## Fragmento

↓

Cada mañana, mientras desayuno, ojeo este mismo diario. He
escrito ojeo y no hojeo, porque en la plataforma digital Orbyt el papel brilla
por su ausencia y no hay otra forma de pasarle las páginas virtuales al
periódico que a golpe figurado de mouse. La cuestión es que, al abrir la
aplicación, siempre me quedo unos segundos meditando si me apetece leer la
edición que el programa me propone por defecto, que es la de Madrid, o si
prefiero, por ejemplo, las de Barcelona, Valencia o, quizá, Ibiza. ¿Por qué no
las de Soria, Burgos, Sevilla o Alicante? ¿País Vasco?

↑

## Información extraída

↓

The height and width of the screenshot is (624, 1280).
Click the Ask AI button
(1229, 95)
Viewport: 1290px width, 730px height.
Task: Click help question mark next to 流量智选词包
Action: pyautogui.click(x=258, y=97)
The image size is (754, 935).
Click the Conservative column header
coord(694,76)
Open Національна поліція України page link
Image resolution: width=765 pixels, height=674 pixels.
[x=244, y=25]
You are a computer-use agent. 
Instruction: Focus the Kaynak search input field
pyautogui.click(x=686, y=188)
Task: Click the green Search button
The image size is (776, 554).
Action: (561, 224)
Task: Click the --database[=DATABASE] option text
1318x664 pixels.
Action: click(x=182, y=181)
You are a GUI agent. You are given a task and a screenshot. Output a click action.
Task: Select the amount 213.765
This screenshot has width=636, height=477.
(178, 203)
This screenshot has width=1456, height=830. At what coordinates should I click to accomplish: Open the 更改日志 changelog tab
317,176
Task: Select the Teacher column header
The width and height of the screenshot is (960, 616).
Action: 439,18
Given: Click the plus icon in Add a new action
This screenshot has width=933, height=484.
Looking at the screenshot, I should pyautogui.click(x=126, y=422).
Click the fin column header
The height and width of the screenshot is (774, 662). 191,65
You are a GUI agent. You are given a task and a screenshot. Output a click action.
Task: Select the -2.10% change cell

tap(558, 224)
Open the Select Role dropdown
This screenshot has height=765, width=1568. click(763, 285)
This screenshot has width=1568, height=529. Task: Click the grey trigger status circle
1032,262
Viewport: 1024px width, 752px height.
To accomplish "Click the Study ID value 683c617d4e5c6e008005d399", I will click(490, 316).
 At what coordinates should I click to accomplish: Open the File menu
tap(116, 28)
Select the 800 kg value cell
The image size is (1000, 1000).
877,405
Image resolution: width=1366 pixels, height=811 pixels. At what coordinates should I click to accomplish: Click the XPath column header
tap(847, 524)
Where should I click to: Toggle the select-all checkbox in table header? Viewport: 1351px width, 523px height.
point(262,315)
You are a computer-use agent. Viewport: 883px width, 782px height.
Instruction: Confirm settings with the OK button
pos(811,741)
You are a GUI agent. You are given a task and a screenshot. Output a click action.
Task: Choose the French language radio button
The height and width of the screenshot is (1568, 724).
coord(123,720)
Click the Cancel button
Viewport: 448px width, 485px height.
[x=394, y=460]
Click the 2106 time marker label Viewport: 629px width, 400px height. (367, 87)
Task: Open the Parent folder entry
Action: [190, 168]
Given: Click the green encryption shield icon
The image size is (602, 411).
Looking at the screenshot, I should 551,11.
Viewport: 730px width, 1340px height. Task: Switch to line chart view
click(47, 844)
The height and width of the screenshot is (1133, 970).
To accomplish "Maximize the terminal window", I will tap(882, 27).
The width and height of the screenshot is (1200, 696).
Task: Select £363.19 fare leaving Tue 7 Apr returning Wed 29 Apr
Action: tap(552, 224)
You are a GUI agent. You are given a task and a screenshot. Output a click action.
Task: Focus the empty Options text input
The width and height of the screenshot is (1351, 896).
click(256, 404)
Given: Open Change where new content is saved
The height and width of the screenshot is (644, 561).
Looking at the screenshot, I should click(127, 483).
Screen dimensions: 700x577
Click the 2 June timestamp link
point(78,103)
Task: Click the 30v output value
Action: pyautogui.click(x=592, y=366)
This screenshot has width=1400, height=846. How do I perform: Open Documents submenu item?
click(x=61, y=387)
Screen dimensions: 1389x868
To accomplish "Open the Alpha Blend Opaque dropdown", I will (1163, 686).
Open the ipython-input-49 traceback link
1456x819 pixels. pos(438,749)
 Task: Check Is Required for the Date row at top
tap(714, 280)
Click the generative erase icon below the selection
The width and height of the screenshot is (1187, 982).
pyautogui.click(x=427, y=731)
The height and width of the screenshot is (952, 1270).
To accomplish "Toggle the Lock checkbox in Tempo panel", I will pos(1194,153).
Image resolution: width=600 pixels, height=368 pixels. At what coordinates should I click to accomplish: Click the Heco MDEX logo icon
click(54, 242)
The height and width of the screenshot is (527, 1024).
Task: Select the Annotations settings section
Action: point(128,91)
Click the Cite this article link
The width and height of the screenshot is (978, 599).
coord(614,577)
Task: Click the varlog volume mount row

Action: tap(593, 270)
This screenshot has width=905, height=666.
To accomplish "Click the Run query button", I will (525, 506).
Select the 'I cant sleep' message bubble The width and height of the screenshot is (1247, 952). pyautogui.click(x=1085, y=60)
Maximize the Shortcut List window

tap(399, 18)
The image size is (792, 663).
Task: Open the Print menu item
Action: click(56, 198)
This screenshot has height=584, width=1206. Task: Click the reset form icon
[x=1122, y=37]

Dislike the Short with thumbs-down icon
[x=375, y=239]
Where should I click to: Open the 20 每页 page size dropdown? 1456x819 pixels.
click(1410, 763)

↑

## Problemas por resolver
• A. En el fragmento sobre la lectura del diario, ¿qué edición propone por defecto el programa al abrir la aplicación?
• B. Prosigue el fragmento sobre la lectura del diario en la plataforma Orbyt a partir de su última frase.

## Respuestas del ejercicio
• A. La edición de Madrid.

• B.
Al final, me decanto por la edición de Mallorca, claro,
porque el programa imita a la realidad (igual que la prensa, por otra parte) y España
es sólo un montón de islas que se convierten en archipiélago las unas gracias a
las otras y todas juntas y revueltas, todas a la vez, parecen, al fin, algo
definido en un mapa que es más una declaración de intenciones, una proyección
burocrática, que un mapa real, un plano auténtico de algún tesoro de valor
incalculable, tal vez la España de arrugas profundas como alforjas repletas de
heridas incurables, que no dejamos de buscar, aunque nos importe un carajo que,
muy posiblemente, ya no exista.
Hay muchísimas cosas que ya no existen, pero que hacemos
como si existieran, porque nos va mucho en la impostura irracional de esa
búsqueda, en ese acto mágico de fe (o de ficción maravillosamente bien urdida)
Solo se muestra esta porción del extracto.